◆ Your task ◆
For this exercise, transcribe all of the records exactly as given.

(Records shown begins)

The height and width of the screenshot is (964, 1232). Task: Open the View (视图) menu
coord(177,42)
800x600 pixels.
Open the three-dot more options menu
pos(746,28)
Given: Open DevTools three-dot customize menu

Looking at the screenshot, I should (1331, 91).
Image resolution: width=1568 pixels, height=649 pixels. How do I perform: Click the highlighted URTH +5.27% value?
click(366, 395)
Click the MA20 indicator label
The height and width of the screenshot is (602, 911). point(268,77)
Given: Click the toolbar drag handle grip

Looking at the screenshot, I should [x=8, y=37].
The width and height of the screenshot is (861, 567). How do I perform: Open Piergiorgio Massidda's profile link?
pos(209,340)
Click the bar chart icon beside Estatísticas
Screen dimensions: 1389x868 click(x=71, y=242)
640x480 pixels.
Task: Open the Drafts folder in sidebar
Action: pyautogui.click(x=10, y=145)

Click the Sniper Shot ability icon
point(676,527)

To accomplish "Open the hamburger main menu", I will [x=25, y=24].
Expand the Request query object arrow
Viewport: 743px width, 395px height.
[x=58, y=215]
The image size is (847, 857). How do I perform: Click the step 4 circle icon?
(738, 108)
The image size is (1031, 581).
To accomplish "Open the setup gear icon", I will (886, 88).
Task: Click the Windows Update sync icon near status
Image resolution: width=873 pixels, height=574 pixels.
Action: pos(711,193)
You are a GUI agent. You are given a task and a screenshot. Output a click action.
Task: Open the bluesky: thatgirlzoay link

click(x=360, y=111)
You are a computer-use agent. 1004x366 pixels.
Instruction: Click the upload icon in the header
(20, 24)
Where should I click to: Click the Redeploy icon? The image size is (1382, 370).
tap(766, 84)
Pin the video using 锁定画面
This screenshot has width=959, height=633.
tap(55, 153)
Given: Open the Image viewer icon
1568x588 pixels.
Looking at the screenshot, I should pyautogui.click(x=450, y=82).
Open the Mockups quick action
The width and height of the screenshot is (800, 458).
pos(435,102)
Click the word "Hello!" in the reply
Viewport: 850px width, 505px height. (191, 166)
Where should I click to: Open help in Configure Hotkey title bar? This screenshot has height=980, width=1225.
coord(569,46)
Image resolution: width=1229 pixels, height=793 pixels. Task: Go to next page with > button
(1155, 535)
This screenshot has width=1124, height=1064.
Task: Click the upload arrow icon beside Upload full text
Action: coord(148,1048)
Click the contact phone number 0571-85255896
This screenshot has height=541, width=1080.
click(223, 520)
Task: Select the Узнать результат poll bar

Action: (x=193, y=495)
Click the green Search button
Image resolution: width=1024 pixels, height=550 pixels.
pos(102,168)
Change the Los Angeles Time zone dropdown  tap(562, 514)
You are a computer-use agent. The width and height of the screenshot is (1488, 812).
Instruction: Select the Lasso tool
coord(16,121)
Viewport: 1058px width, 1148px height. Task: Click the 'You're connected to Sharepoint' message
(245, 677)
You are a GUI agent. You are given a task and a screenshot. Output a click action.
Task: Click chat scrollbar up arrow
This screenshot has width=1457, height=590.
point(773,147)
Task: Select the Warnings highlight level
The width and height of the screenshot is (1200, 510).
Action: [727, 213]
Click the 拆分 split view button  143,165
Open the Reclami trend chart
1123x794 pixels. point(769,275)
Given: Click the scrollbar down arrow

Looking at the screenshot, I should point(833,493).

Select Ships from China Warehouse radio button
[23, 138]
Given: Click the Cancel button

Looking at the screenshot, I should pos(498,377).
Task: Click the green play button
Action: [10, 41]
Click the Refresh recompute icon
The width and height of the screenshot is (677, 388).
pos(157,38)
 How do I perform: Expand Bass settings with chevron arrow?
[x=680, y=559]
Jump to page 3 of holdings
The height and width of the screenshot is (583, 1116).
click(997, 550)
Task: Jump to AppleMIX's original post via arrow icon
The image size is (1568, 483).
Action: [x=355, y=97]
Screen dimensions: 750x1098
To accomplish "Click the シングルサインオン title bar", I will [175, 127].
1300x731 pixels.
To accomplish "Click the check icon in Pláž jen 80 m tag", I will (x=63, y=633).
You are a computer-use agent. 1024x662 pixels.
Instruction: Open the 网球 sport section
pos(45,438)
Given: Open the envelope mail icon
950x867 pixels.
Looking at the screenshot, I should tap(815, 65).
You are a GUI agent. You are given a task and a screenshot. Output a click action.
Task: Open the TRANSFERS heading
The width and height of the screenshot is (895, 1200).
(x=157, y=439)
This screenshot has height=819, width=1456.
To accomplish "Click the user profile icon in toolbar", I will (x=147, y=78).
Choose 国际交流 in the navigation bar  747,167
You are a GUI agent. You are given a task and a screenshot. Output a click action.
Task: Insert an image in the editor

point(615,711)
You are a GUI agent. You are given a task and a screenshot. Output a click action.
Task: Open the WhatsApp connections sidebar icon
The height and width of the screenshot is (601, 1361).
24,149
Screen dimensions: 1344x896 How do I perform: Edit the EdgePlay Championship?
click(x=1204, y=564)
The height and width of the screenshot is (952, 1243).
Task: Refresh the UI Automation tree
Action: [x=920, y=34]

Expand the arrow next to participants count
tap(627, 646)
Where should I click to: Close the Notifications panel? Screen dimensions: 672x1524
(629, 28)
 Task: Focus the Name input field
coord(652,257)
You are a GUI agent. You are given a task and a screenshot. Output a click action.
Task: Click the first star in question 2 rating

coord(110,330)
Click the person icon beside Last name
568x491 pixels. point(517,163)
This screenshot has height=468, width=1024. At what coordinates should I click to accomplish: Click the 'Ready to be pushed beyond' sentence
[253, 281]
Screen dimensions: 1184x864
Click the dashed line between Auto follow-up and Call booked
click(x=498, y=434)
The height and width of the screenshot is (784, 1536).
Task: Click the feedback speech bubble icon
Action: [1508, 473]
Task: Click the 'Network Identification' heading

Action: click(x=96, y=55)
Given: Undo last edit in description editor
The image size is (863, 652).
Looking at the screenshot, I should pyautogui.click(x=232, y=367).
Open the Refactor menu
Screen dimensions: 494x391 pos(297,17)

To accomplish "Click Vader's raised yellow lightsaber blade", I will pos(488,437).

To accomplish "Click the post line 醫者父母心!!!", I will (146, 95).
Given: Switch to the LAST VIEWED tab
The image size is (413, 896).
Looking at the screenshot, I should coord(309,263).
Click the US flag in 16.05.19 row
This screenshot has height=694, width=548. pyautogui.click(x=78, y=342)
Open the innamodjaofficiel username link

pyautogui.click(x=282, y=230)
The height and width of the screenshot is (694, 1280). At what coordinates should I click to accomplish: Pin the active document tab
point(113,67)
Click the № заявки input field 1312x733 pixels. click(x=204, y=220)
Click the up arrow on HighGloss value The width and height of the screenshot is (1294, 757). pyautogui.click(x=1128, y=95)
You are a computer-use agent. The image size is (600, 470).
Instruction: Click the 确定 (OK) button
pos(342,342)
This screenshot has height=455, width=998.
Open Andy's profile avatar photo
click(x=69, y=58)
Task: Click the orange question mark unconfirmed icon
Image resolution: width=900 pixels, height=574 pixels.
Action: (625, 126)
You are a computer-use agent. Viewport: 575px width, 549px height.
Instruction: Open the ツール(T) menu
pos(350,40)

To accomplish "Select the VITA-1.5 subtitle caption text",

(Records shown ends)

◆ Result ◆
The height and width of the screenshot is (964, 1232). Task: Open the View (视图) menu
coord(177,42)
800x600 pixels.
Open the three-dot more options menu
pos(746,28)
Given: Open DevTools three-dot customize menu

Looking at the screenshot, I should (1331, 91).
Image resolution: width=1568 pixels, height=649 pixels. How do I perform: Click the highlighted URTH +5.27% value?
click(366, 395)
Click the MA20 indicator label
The height and width of the screenshot is (602, 911). point(268,77)
Given: Click the toolbar drag handle grip

Looking at the screenshot, I should [x=8, y=37].
The width and height of the screenshot is (861, 567). How do I perform: Open Piergiorgio Massidda's profile link?
pos(209,340)
Click the bar chart icon beside Estatísticas
Screen dimensions: 1389x868 click(x=71, y=242)
640x480 pixels.
Task: Open the Drafts folder in sidebar
Action: pyautogui.click(x=10, y=145)

Click the Sniper Shot ability icon
point(676,527)

To accomplish "Open the hamburger main menu", I will [x=25, y=24].
Expand the Request query object arrow
Viewport: 743px width, 395px height.
[x=58, y=215]
The image size is (847, 857). How do I perform: Click the step 4 circle icon?
(738, 108)
The image size is (1031, 581).
To accomplish "Open the setup gear icon", I will (886, 88).
Task: Click the Windows Update sync icon near status
Image resolution: width=873 pixels, height=574 pixels.
Action: pos(711,193)
You are a GUI agent. You are given a task and a screenshot. Output a click action.
Task: Open the bluesky: thatgirlzoay link

click(x=360, y=111)
You are a computer-use agent. 1004x366 pixels.
Instruction: Click the upload icon in the header
(20, 24)
Where should I click to: Click the Redeploy icon? The image size is (1382, 370).
tap(766, 84)
Pin the video using 锁定画面
This screenshot has width=959, height=633.
tap(55, 153)
Given: Open the Image viewer icon
1568x588 pixels.
Looking at the screenshot, I should pyautogui.click(x=450, y=82).
Open the Mockups quick action
The width and height of the screenshot is (800, 458).
pos(435,102)
Click the word "Hello!" in the reply
Viewport: 850px width, 505px height. (191, 166)
Where should I click to: Open help in Configure Hotkey title bar? This screenshot has height=980, width=1225.
coord(569,46)
Image resolution: width=1229 pixels, height=793 pixels. Task: Go to next page with > button
(1155, 535)
This screenshot has width=1124, height=1064.
Task: Click the upload arrow icon beside Upload full text
Action: coord(148,1048)
Click the contact phone number 0571-85255896
This screenshot has height=541, width=1080.
click(223, 520)
Task: Select the Узнать результат poll bar

Action: (x=193, y=495)
Click the green Search button
Image resolution: width=1024 pixels, height=550 pixels.
pos(102,168)
Change the Los Angeles Time zone dropdown  tap(562, 514)
You are a computer-use agent. The width and height of the screenshot is (1488, 812).
Instruction: Select the Lasso tool
coord(16,121)
Viewport: 1058px width, 1148px height. Task: Click the 'You're connected to Sharepoint' message
(245, 677)
You are a GUI agent. You are given a task and a screenshot. Output a click action.
Task: Click chat scrollbar up arrow
This screenshot has width=1457, height=590.
point(773,147)
Task: Select the Warnings highlight level
The width and height of the screenshot is (1200, 510).
Action: [727, 213]
Click the 拆分 split view button  143,165
Open the Reclami trend chart
1123x794 pixels. point(769,275)
Given: Click the scrollbar down arrow

Looking at the screenshot, I should point(833,493).

Select Ships from China Warehouse radio button
[23, 138]
Given: Click the Cancel button

Looking at the screenshot, I should pos(498,377).
Task: Click the green play button
Action: [10, 41]
Click the Refresh recompute icon
The width and height of the screenshot is (677, 388).
pos(157,38)
 How do I perform: Expand Bass settings with chevron arrow?
[x=680, y=559]
Jump to page 3 of holdings
The height and width of the screenshot is (583, 1116).
click(997, 550)
Task: Jump to AppleMIX's original post via arrow icon
The image size is (1568, 483).
Action: [x=355, y=97]
Screen dimensions: 750x1098
To accomplish "Click the シングルサインオン title bar", I will [175, 127].
1300x731 pixels.
To accomplish "Click the check icon in Pláž jen 80 m tag", I will (x=63, y=633).
You are a computer-use agent. 1024x662 pixels.
Instruction: Open the 网球 sport section
pos(45,438)
Given: Open the envelope mail icon
950x867 pixels.
Looking at the screenshot, I should tap(815, 65).
You are a GUI agent. You are given a task and a screenshot. Output a click action.
Task: Open the TRANSFERS heading
The width and height of the screenshot is (895, 1200).
(x=157, y=439)
This screenshot has height=819, width=1456.
To accomplish "Click the user profile icon in toolbar", I will (x=147, y=78).
Choose 国际交流 in the navigation bar  747,167
You are a GUI agent. You are given a task and a screenshot. Output a click action.
Task: Insert an image in the editor

point(615,711)
You are a GUI agent. You are given a task and a screenshot. Output a click action.
Task: Open the WhatsApp connections sidebar icon
The height and width of the screenshot is (601, 1361).
24,149
Screen dimensions: 1344x896 How do I perform: Edit the EdgePlay Championship?
click(x=1204, y=564)
The height and width of the screenshot is (952, 1243).
Task: Refresh the UI Automation tree
Action: [x=920, y=34]

Expand the arrow next to participants count
tap(627, 646)
Where should I click to: Close the Notifications panel? Screen dimensions: 672x1524
(629, 28)
 Task: Focus the Name input field
coord(652,257)
You are a GUI agent. You are given a task and a screenshot. Output a click action.
Task: Click the first star in question 2 rating

coord(110,330)
Click the person icon beside Last name
568x491 pixels. point(517,163)
This screenshot has height=468, width=1024. At what coordinates should I click to accomplish: Click the 'Ready to be pushed beyond' sentence
[253, 281]
Screen dimensions: 1184x864
Click the dashed line between Auto follow-up and Call booked
click(x=498, y=434)
The height and width of the screenshot is (784, 1536).
Task: Click the feedback speech bubble icon
Action: [1508, 473]
Task: Click the 'Network Identification' heading

Action: click(x=96, y=55)
Given: Undo last edit in description editor
The image size is (863, 652).
Looking at the screenshot, I should pyautogui.click(x=232, y=367).
Open the Refactor menu
Screen dimensions: 494x391 pos(297,17)

To accomplish "Click Vader's raised yellow lightsaber blade", I will pos(488,437).

To accomplish "Click the post line 醫者父母心!!!", I will (146, 95).
Given: Switch to the LAST VIEWED tab
The image size is (413, 896).
Looking at the screenshot, I should coord(309,263).
Click the US flag in 16.05.19 row
This screenshot has height=694, width=548. pyautogui.click(x=78, y=342)
Open the innamodjaofficiel username link

pyautogui.click(x=282, y=230)
The height and width of the screenshot is (694, 1280). At what coordinates should I click to accomplish: Pin the active document tab
point(113,67)
Click the № заявки input field 1312x733 pixels. click(x=204, y=220)
Click the up arrow on HighGloss value The width and height of the screenshot is (1294, 757). pyautogui.click(x=1128, y=95)
You are a computer-use agent. The image size is (600, 470).
Instruction: Click the 确定 (OK) button
pos(342,342)
This screenshot has height=455, width=998.
Open Andy's profile avatar photo
click(x=69, y=58)
Task: Click the orange question mark unconfirmed icon
Image resolution: width=900 pixels, height=574 pixels.
Action: (625, 126)
You are a computer-use agent. Viewport: 575px width, 549px height.
Instruction: Open the ツール(T) menu
pos(350,40)

To accomplish "Select the VITA-1.5 subtitle caption text",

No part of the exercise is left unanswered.